PROBLEM TO SOLVE » Please reproduce the entries that follow, keeping each word intact.

Collected data
* * * *

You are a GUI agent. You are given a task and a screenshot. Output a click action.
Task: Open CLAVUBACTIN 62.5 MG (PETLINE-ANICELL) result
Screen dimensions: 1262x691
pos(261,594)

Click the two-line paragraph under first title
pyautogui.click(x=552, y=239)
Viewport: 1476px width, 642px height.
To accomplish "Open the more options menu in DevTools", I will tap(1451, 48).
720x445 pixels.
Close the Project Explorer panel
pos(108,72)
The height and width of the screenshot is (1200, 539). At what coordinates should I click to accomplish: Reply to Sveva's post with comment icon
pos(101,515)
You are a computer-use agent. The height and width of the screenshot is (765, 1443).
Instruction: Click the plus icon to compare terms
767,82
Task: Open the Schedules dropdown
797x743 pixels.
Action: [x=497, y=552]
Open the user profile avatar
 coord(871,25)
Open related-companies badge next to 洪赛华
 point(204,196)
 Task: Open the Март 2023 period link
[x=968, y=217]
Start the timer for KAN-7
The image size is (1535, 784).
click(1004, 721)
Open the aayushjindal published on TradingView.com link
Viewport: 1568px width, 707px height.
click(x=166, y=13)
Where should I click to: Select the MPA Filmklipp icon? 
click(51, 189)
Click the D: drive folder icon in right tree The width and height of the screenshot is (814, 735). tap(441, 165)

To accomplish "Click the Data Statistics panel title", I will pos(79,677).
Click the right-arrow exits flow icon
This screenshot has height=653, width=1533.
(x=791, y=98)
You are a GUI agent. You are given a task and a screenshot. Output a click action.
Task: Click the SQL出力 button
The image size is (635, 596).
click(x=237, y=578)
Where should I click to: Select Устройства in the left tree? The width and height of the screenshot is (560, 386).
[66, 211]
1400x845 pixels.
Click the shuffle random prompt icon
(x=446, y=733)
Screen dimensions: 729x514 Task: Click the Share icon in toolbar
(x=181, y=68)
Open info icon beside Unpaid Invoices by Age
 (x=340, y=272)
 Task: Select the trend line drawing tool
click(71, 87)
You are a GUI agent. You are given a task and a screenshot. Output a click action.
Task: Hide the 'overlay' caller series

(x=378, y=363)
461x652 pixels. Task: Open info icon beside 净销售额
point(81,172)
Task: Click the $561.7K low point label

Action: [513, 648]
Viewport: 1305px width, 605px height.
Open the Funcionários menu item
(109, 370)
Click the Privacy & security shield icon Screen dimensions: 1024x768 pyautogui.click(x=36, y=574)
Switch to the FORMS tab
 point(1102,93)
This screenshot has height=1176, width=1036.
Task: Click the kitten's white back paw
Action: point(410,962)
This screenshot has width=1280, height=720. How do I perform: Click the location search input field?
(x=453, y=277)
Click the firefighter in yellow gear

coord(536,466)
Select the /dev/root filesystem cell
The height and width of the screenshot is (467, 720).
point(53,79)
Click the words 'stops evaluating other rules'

* * * *

REPLY TO THE TASK »
You are a GUI agent. You are given a task and a screenshot. Output a click action.
Task: Open CLAVUBACTIN 62.5 MG (PETLINE-ANICELL) result
Screen dimensions: 1262x691
pos(261,594)

Click the two-line paragraph under first title
pyautogui.click(x=552, y=239)
Viewport: 1476px width, 642px height.
To accomplish "Open the more options menu in DevTools", I will tap(1451, 48).
720x445 pixels.
Close the Project Explorer panel
pos(108,72)
The height and width of the screenshot is (1200, 539). At what coordinates should I click to accomplish: Reply to Sveva's post with comment icon
pos(101,515)
You are a computer-use agent. The height and width of the screenshot is (765, 1443).
Instruction: Click the plus icon to compare terms
767,82
Task: Open the Schedules dropdown
797x743 pixels.
Action: [x=497, y=552]
Open the user profile avatar
 coord(871,25)
Open related-companies badge next to 洪赛华
 point(204,196)
 Task: Open the Март 2023 period link
[x=968, y=217]
Start the timer for KAN-7
The image size is (1535, 784).
click(1004, 721)
Open the aayushjindal published on TradingView.com link
Viewport: 1568px width, 707px height.
click(x=166, y=13)
Where should I click to: Select the MPA Filmklipp icon? 
click(51, 189)
Click the D: drive folder icon in right tree The width and height of the screenshot is (814, 735). tap(441, 165)

To accomplish "Click the Data Statistics panel title", I will pos(79,677).
Click the right-arrow exits flow icon
This screenshot has height=653, width=1533.
(x=791, y=98)
You are a GUI agent. You are given a task and a screenshot. Output a click action.
Task: Click the SQL出力 button
The image size is (635, 596).
click(x=237, y=578)
Where should I click to: Select Устройства in the left tree? The width and height of the screenshot is (560, 386).
[66, 211]
1400x845 pixels.
Click the shuffle random prompt icon
(x=446, y=733)
Screen dimensions: 729x514 Task: Click the Share icon in toolbar
(x=181, y=68)
Open info icon beside Unpaid Invoices by Age
 (x=340, y=272)
 Task: Select the trend line drawing tool
click(71, 87)
You are a GUI agent. You are given a task and a screenshot. Output a click action.
Task: Hide the 'overlay' caller series

(x=378, y=363)
461x652 pixels. Task: Open info icon beside 净销售额
point(81,172)
Task: Click the $561.7K low point label

Action: [513, 648]
Viewport: 1305px width, 605px height.
Open the Funcionários menu item
(109, 370)
Click the Privacy & security shield icon Screen dimensions: 1024x768 pyautogui.click(x=36, y=574)
Switch to the FORMS tab
 point(1102,93)
This screenshot has height=1176, width=1036.
Task: Click the kitten's white back paw
Action: point(410,962)
This screenshot has width=1280, height=720. How do I perform: Click the location search input field?
(x=453, y=277)
Click the firefighter in yellow gear

coord(536,466)
Select the /dev/root filesystem cell
The height and width of the screenshot is (467, 720).
point(53,79)
Click the words 'stops evaluating other rules'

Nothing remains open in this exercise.